Stored data entries:

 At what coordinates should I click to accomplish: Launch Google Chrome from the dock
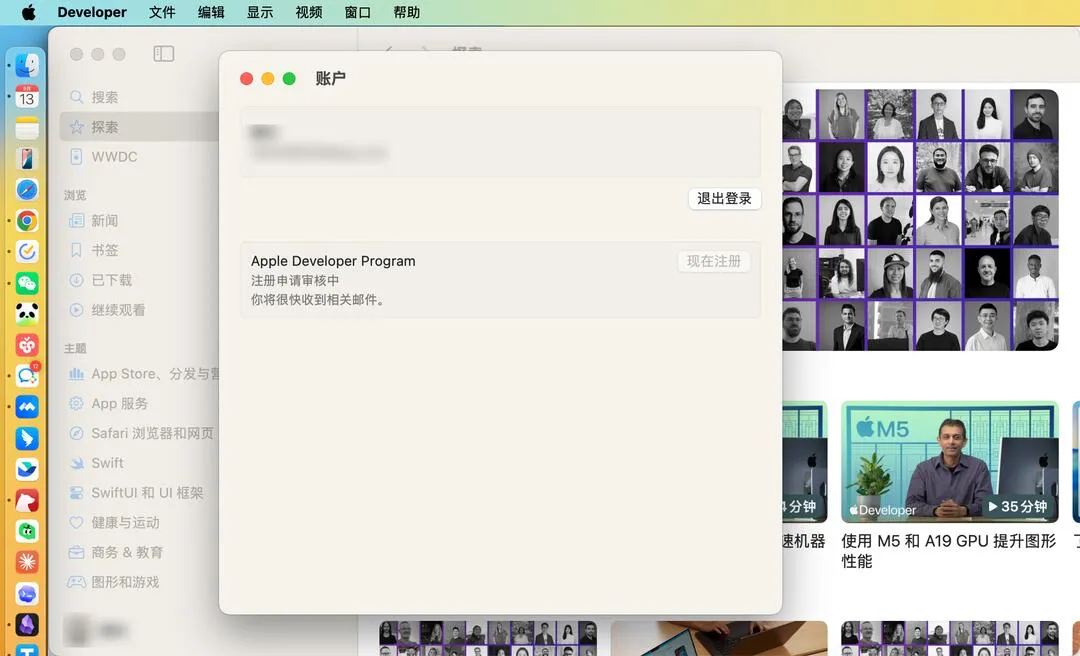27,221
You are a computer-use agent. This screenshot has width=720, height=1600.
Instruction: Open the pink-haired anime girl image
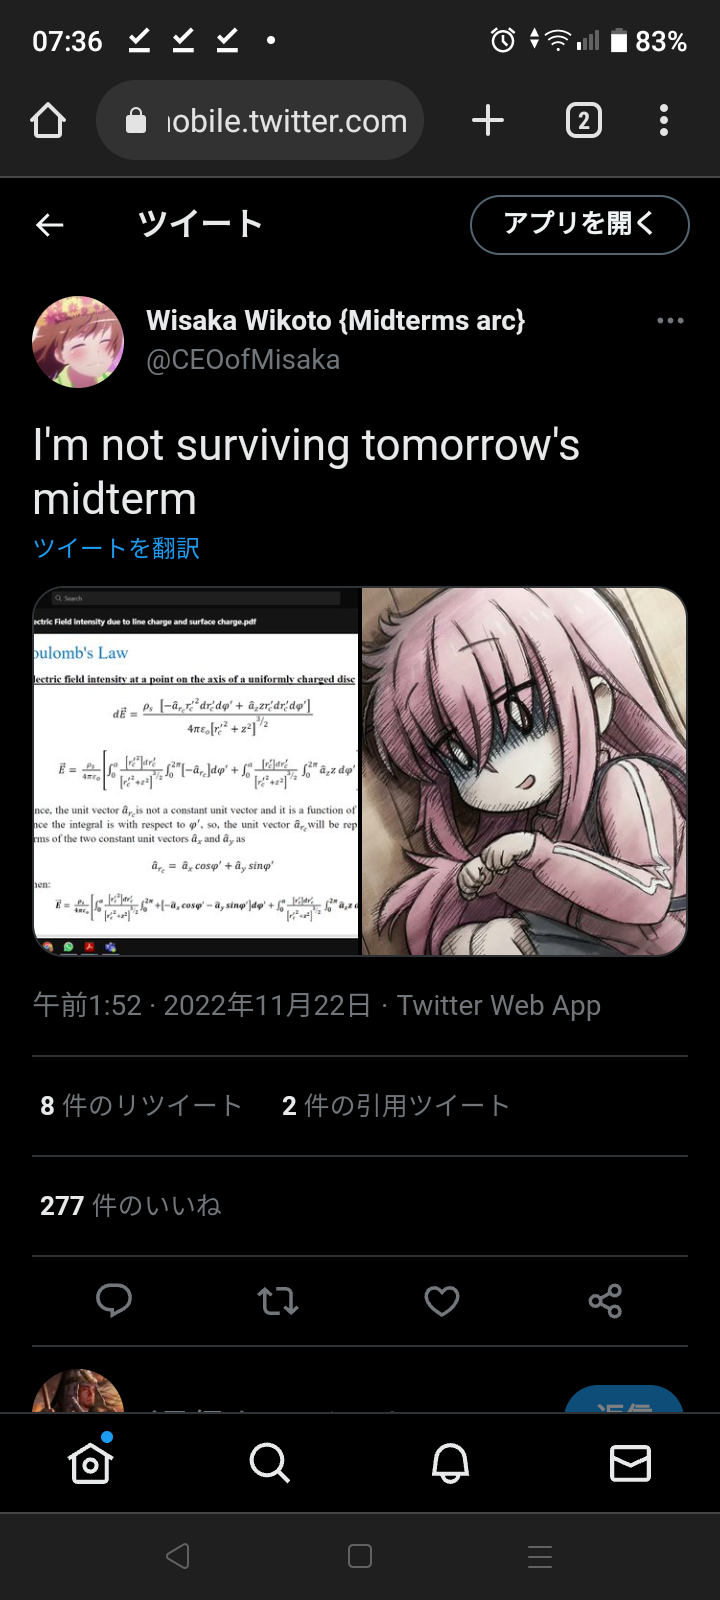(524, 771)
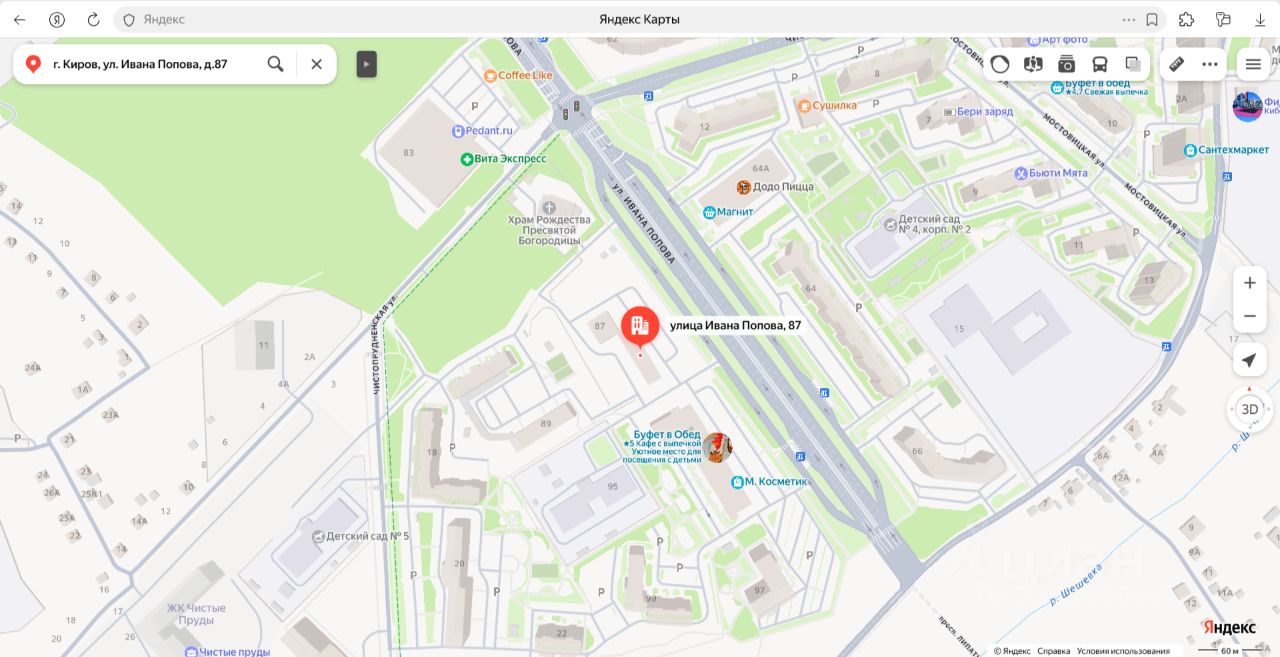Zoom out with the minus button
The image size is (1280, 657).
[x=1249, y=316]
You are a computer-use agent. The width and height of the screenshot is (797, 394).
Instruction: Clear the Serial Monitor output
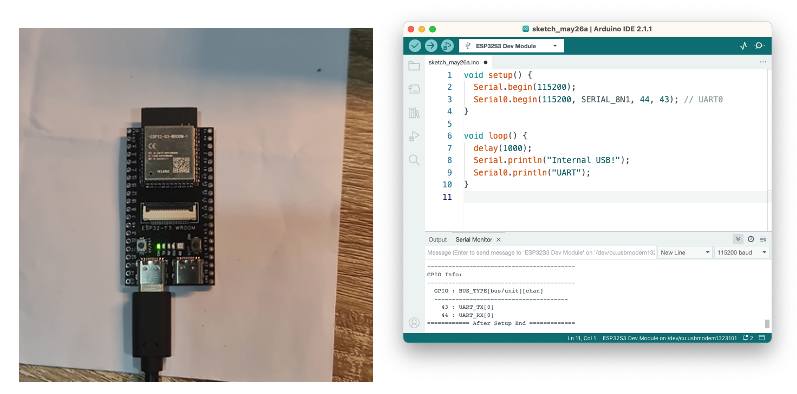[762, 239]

**TASK ITEM:** Copy out every line of the data where the word "agent" occurs.

**ANSWER SPACE:**
You are a computer-use agent. This screenshot has width=720, height=1600.
You are a computer-use agent. The width and height of the screenshot is (797, 394).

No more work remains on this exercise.